Recognized nationally for helping to improve Indiana’s infant mortality and child fatality rates using data analytics and launching open data-based innovation initiatives, Paul Baltzell moved to the private sector after serving as state CIO since 2013. Gov. Mike Pence named Dewand Neely the new CIO and director of the Office of Technology, noting that he was one of the office’s initial employees.
Shannon Rahming got to drop “interim” from her title on Oct. 8 when she became the official replacement for Nevada CIO David Gustafson. Having served as interim CIO since March, Rahming is leading big projects across the state — including the launch of a multiyear modernization for several criminal justice systems — and looking for chances to collaborate.

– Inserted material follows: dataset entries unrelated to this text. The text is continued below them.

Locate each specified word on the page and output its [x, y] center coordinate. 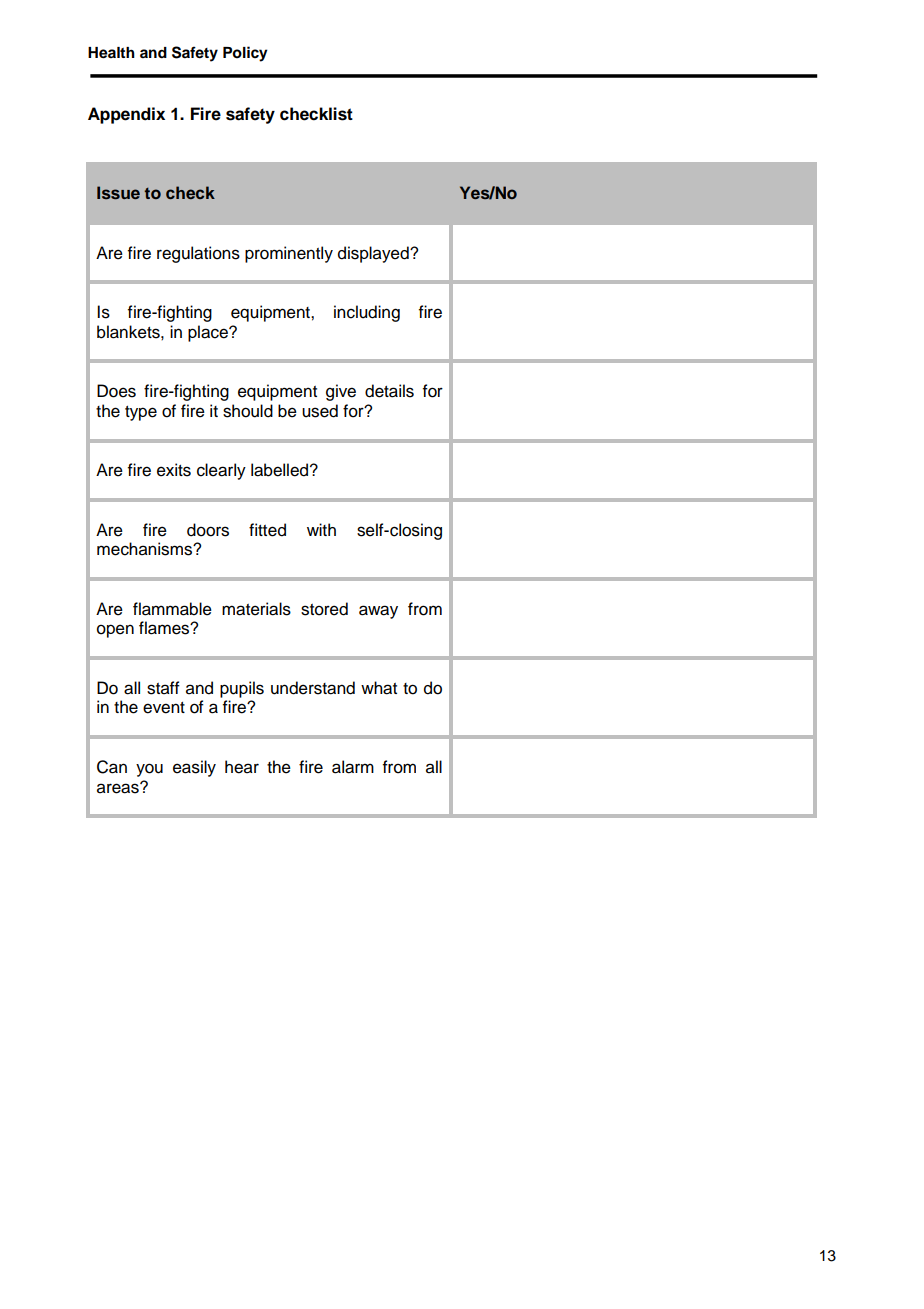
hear [242, 767]
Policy [245, 54]
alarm [353, 767]
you [149, 770]
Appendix [126, 115]
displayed [374, 254]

Arizona filled its CIO post, naming Morgan Reed the permanent replacement to Aaron Sandeen, who left the state in November 2014. Reed brings private-sector IT experience at a number of companies to his new role, most recently as data center services director at travel site Expedia.
Charles Thompson stepped down from his post as CIO of Houston and accepted the same position with the Port of Houston Authority. With the city since early 2012, Thompson focused on IT governance and upgrading several large systems, including an updated CRM system.
Missouri CIO Tim Robyn stepped down in mid-November after working with the state since 2005. Named a 2015 Government Technology Doer, Dreamer and Driver, Robyn recently embarked on a major modernization effort to replace the state’s workers’ compensation, offender management, tax collection and unemployment insurance systems. Robyn was replaced by Rich Kliethermes, previously the IT director for the Missouri Department of Economic Development.
Having served as Utah’s CIO since 2012, Mark VanOrden retired in mid-November. Prior to leading the state’s Department of Technology Services, VanOrden spent six years as IT director for the Utah Department of Workforce Services. Recent accomplishments include the launch of an open data portal on Jan. 1, and VanOrden was aiming to push a big data initiative into this year’s budget cycle. Gov. Gary Herbert announced in October that Mike Hussey, an IT manager and technologist who worked at the University of Utah, would take on the role of state CIO. Hussey helped create the largest CD-ROM database network in the U.S., a central component of the University of Utah’s research efforts.
Raleigh, N.C., named a new CIO to replace Gail Roper. D. Darnell Smith will leave his position as vice president of Group IT for the Raleigh-based Elster Group to be the city’s IT chief in early 2016.